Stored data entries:
# # # # #
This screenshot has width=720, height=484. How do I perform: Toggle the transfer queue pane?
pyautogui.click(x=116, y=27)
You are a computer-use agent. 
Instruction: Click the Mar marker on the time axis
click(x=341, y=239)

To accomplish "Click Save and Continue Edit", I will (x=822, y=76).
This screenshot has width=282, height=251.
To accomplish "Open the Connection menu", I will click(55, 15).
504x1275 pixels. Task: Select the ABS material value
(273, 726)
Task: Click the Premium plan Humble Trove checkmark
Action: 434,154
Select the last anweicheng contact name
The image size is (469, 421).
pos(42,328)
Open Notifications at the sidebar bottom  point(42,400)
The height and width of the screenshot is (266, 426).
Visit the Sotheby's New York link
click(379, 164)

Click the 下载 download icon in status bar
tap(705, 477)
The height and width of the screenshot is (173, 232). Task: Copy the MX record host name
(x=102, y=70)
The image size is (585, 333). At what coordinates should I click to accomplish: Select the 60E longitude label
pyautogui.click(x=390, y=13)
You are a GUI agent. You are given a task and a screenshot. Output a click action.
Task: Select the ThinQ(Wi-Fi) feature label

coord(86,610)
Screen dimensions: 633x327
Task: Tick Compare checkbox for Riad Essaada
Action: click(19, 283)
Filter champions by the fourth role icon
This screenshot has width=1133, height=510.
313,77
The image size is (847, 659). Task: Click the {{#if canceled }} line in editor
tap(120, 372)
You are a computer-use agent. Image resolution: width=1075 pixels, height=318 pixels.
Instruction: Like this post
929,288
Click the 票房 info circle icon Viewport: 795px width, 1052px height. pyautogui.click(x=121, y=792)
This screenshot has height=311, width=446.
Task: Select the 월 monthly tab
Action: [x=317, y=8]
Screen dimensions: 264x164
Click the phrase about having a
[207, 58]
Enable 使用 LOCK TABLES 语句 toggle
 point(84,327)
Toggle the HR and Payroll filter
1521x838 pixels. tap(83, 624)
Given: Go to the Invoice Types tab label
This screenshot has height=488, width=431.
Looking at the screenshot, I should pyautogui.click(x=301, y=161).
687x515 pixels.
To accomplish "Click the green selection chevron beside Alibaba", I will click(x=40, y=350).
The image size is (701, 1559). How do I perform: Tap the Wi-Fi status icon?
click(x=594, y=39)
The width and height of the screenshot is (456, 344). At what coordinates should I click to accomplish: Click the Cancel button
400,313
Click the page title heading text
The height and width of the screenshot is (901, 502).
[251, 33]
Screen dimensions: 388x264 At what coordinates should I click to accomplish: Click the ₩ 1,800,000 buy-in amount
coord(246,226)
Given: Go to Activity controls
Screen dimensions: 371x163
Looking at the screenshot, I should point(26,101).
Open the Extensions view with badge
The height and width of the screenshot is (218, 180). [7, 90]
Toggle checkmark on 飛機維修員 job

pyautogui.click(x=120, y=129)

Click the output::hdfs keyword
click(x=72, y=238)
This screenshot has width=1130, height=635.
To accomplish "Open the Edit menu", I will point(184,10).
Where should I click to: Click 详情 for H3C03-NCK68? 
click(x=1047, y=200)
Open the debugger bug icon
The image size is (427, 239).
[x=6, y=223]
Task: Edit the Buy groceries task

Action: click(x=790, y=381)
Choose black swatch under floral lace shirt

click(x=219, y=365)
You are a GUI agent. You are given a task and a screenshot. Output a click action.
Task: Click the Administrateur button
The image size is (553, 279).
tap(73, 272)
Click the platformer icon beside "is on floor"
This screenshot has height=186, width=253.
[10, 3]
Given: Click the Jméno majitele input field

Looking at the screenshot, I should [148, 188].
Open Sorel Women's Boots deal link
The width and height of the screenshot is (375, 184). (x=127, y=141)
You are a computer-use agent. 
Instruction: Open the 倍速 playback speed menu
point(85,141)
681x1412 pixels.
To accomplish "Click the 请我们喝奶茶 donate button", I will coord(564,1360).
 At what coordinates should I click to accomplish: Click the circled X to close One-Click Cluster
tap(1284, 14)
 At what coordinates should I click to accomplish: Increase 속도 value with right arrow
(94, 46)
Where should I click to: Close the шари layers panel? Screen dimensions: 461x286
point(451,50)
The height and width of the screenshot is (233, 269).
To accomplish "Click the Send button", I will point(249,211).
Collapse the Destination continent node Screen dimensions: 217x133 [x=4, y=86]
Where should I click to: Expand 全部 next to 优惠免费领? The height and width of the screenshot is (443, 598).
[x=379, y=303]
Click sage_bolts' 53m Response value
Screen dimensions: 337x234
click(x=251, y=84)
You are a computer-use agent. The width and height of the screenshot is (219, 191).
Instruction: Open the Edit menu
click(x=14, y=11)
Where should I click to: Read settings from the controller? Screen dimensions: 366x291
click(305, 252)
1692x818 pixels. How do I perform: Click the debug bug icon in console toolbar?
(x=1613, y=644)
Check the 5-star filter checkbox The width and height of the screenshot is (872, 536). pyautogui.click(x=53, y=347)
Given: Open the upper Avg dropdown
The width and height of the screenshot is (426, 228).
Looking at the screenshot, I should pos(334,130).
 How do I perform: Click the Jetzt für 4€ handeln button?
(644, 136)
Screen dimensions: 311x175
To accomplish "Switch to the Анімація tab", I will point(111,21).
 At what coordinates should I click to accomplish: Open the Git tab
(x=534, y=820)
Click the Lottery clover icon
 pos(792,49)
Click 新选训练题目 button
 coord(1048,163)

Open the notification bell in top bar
# # # # #
- **What you should do**: Please show the lines in the entries above that hold the string "computer".

- **Response to this task**:
You are a computer-use agent. 
You are a computer-use agent. Image resolution: width=1075 pixels, height=318 pixels.
You are a computer-use agent. 
You are a computer-use agent. The width and height of the screenshot is (219, 191).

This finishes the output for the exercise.